Short task: Reproduce the data verbatim, starting with the line that contains "Where should I" and going on through the line that contains "Looking at the", with both of those lines included. Leave the pictures out of your copy.

******

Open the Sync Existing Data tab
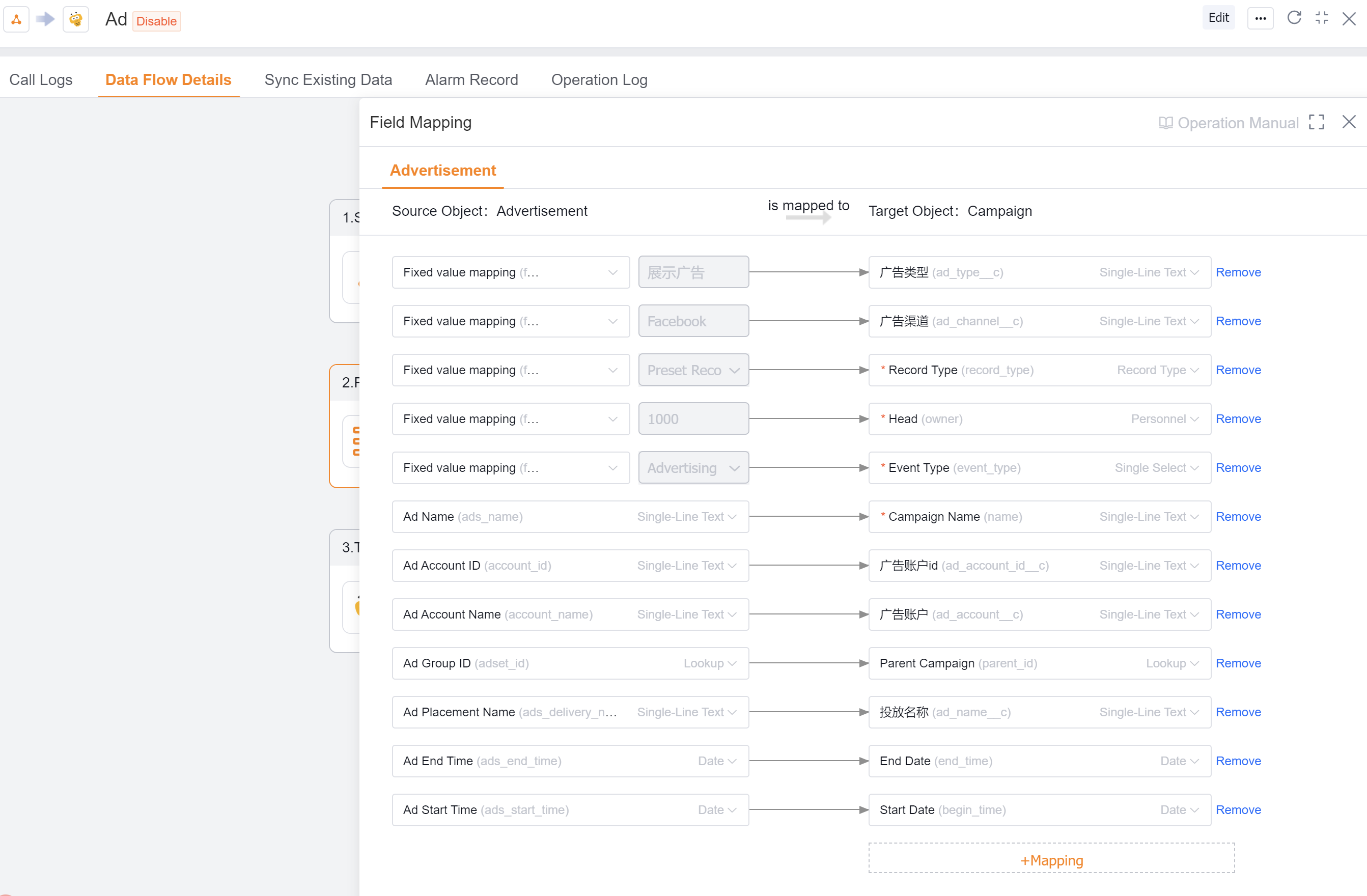This screenshot has height=896, width=1367. [x=328, y=79]
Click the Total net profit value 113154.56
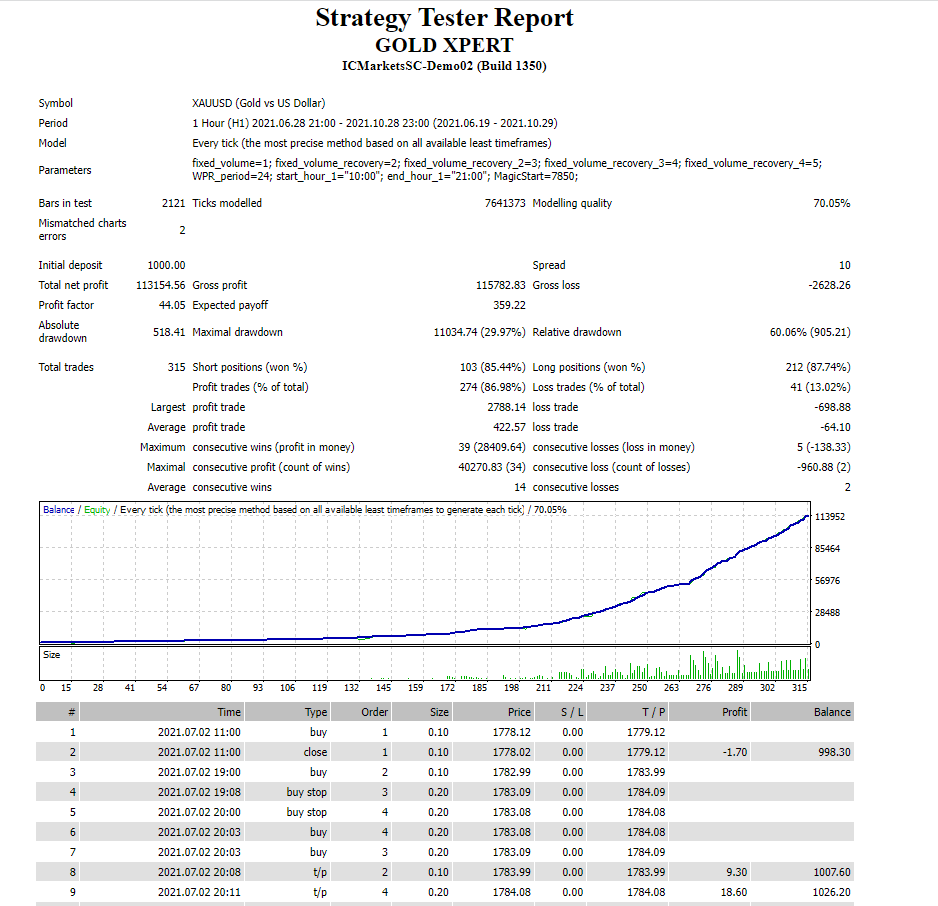938x906 pixels. 160,285
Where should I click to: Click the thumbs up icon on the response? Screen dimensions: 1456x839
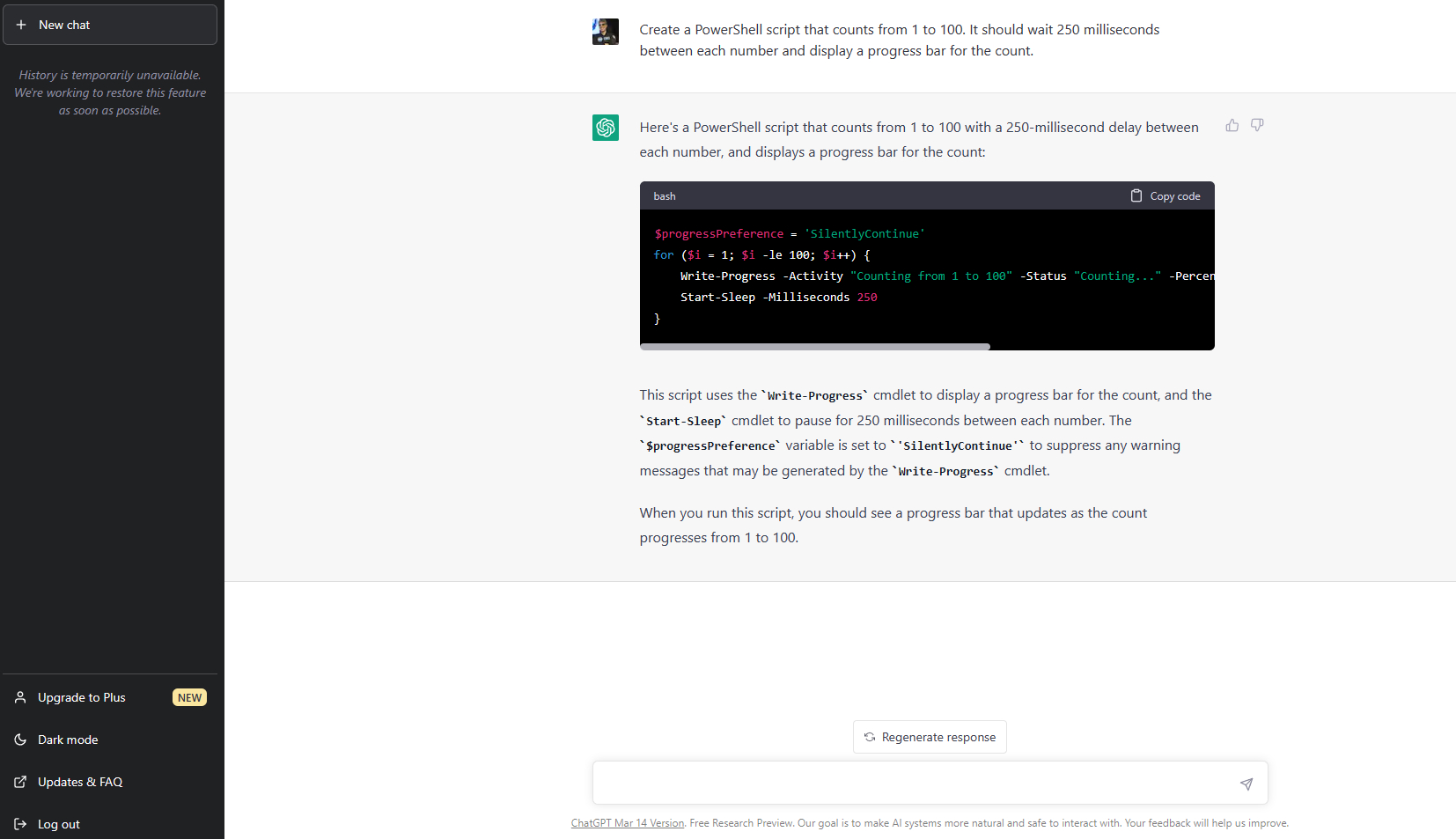click(1232, 126)
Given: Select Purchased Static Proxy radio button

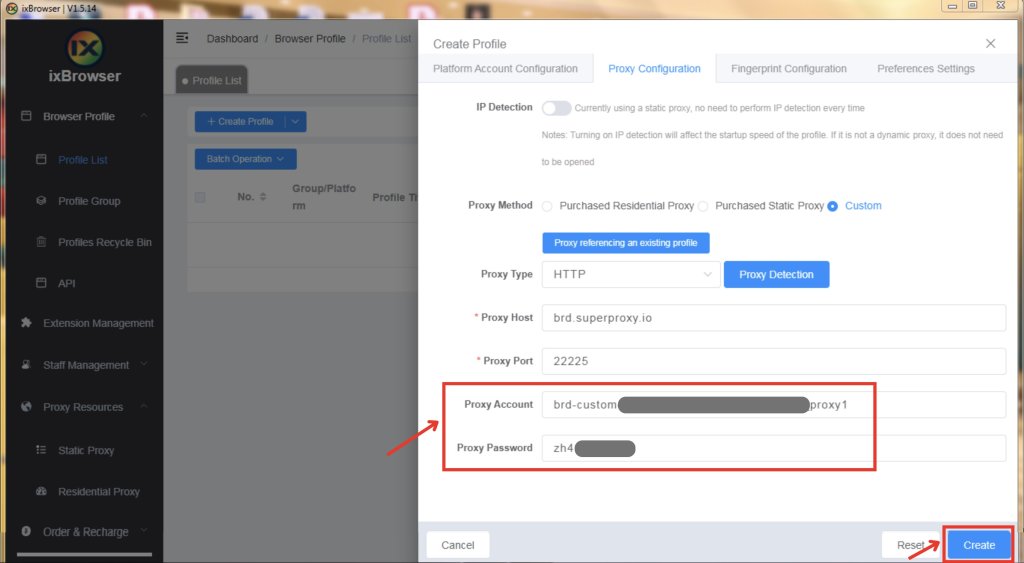Looking at the screenshot, I should click(703, 206).
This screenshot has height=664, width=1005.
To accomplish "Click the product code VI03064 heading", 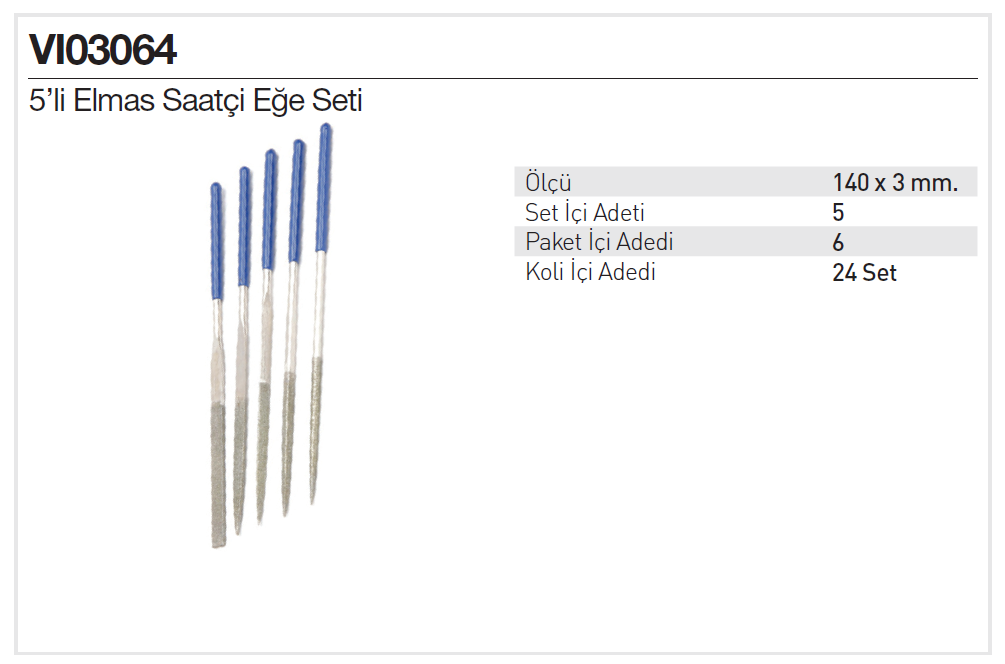I will (x=104, y=50).
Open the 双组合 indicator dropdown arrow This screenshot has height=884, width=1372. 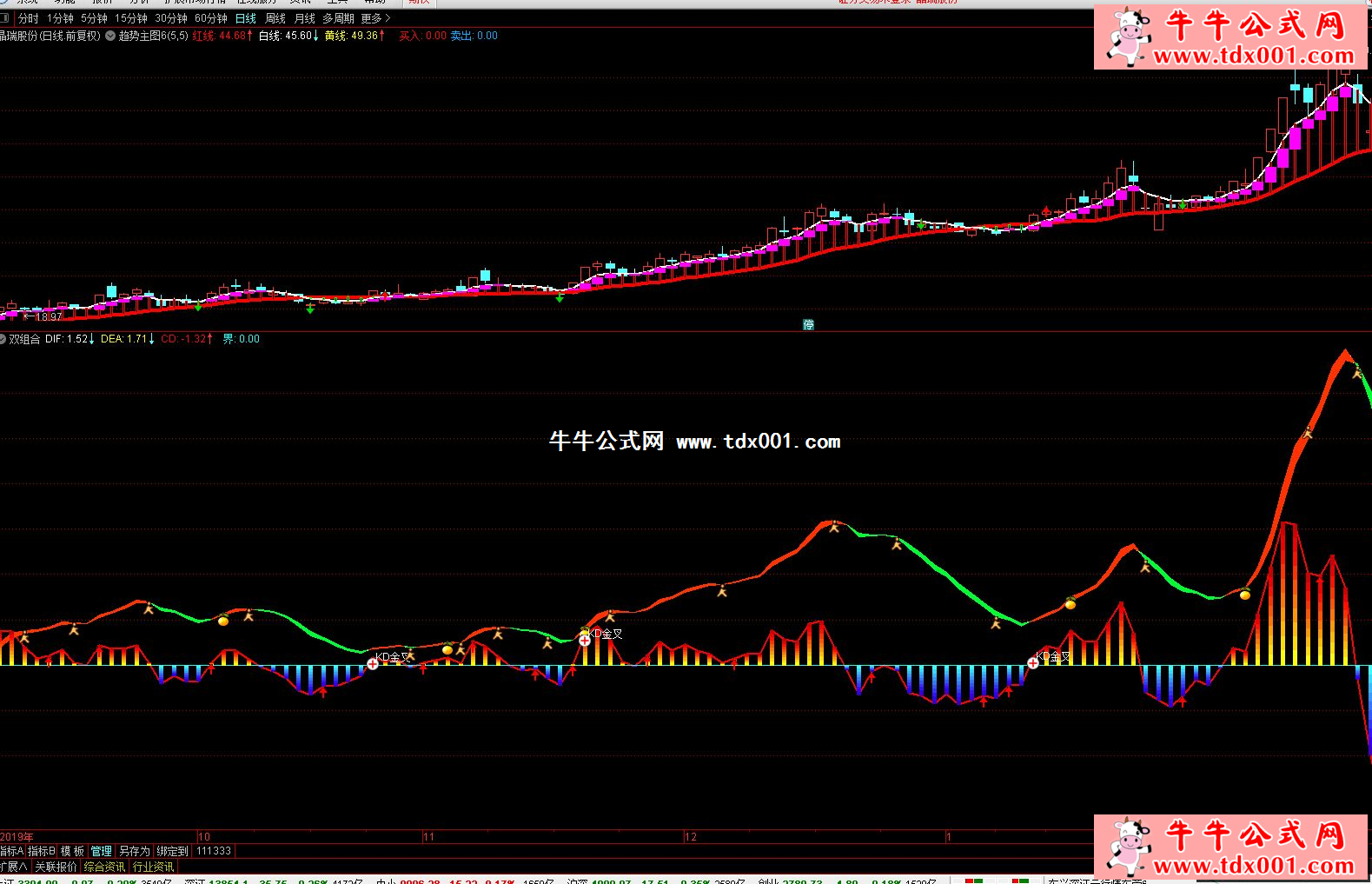pos(3,339)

******

Answer for this exercise:
Where should I click to: Click the thumbs up icon on the response? Screen dimensions: 1456x839
click(1232, 126)
Given: Select Purchased Static Proxy radio button

Looking at the screenshot, I should click(703, 206).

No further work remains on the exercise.